A film about a dark visionary who bestrode the 20th century and changed history might be the Oscar favourite, but there’s another biopic to consider, also of a man whose genius made him one of the past century’s greatest figures, one whose creativity and musical gifts brought – and continue to bring – joy to millions. A man who also changed the world, but unequivocally for the better. I’m talking about Leonard Bernstein, of course, and Bradley Cooper’s Maestro, which looks at the great US conductor and composer through the lens of his marriage to Felicia Montealegre (Carey Mulligan).
Maestro is an extraordinary achievement by any standards. Not only is Cooper totally convincing as Bernstein over a four-decade period (much credit here to the extraordinary makeup work of Kazu Hiro, also Oscar-nominated) but he also co-wrote and directed the film. He studied conducting for six years and learned to play the piano; such is his mastery of the maestro that members of today’s London Symphony Orchestra (who recreated the Ely Cathedral scene), who had also played under the real Bernstein in the 1980s, admitted to doing a double take when Cooper-as-Bernstein walked on set.
Cooper has been mocked for his tears in an interview as he speaks of “missing” Bernstein – who died in 1990 when the actor was 15, but he lived with this man, and became him, for several years. “His energy has somehow found its way to me and I really do feel like I know him,” said Cooper. How can he not find it emotional today as he talks about the man he inhabited so completely? The sense of loss he must now feel is palpable.

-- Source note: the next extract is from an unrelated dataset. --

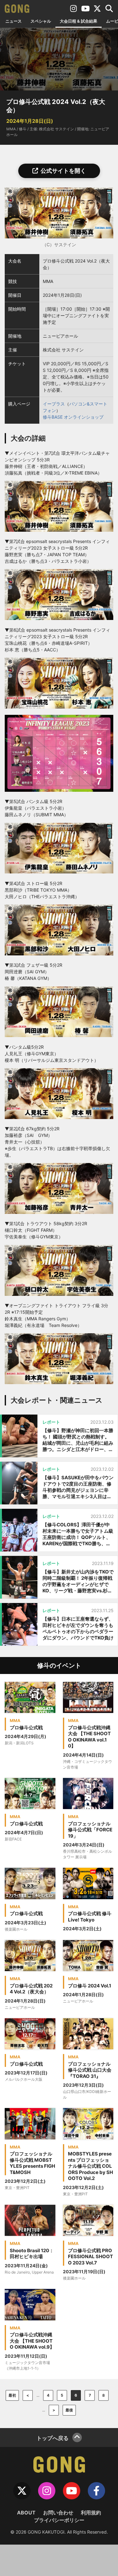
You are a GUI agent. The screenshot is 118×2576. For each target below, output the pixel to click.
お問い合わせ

And yet the film, made with the collaboration and blessing (yes, prosthetic nose included) of the Bernsteins’ three children, is no hagiography. On first viewing, the sheer exuberance of Bernstein’s talent and his wide-eyed delight in his own brilliance might sweep you along, but look closer: laid out here too with sensitivity and subtlety is Bernstein’s struggle to reconcile his inner and outer lives, and his love for men alongside that for his wife and family. There is also the ugliness of antisemitism and homophobia, the tragedy of Felicia’s early death and glimpses of the pain of what some might term her half-life, lived in the shadow of a husband, who, as she puts it: “Sucks up all the energy in every room and gives the rest of us zero opportunity to live or even breathe as our true selves.”
Mulligan and Cooper – both nominated in the best acting categories – excel in showing the intimacy and love of this marriage of minds as well as hearts, and simultaneously its complexities and many strains. The rhythms of their quick-fire conversations are as breathless and dizzying as the camera, which swoops and glides, then slows to delight in details – the morning light flooding in through gaps of a curtained window looking like an expectant stage its curtain about to rise, a paper aeroplane fluttering down the stairwell in a grand Central Park apartment block, a toy Snoopy discarded in a hall prefiguring the surreal absurdity of a giant Snoopy on a Thanksgiving parade float bobbing slowly past the windows as the Bernsteins’ marriage cracks.
And the music. The music. Surely one of the greatest ever scenes of this, of any film ever, is the single six-minute shot of Cooper’s Bernstein conducting Mahler in Ely Cathedral. The last movement of the composer’s second symphony “Resurrection” is allowed to swell and soar, Bernstein’s face glows as he becomes the music and the music becomes him. Threaded throughout the film, his own music is part of the narrative, illuminating some moments, underscoring others and yet the most tender and agonising moment comes with the soundtrack of the Clapping Song.
I had had more than enough of Oppenheimer by the end of those three long hours, and I couldn’t wait to put Barbie back in her box, but I left Maestro wanting to spend more time with this man, hear more of his music and be transported back into his world so painstakingly recreated by Cooper.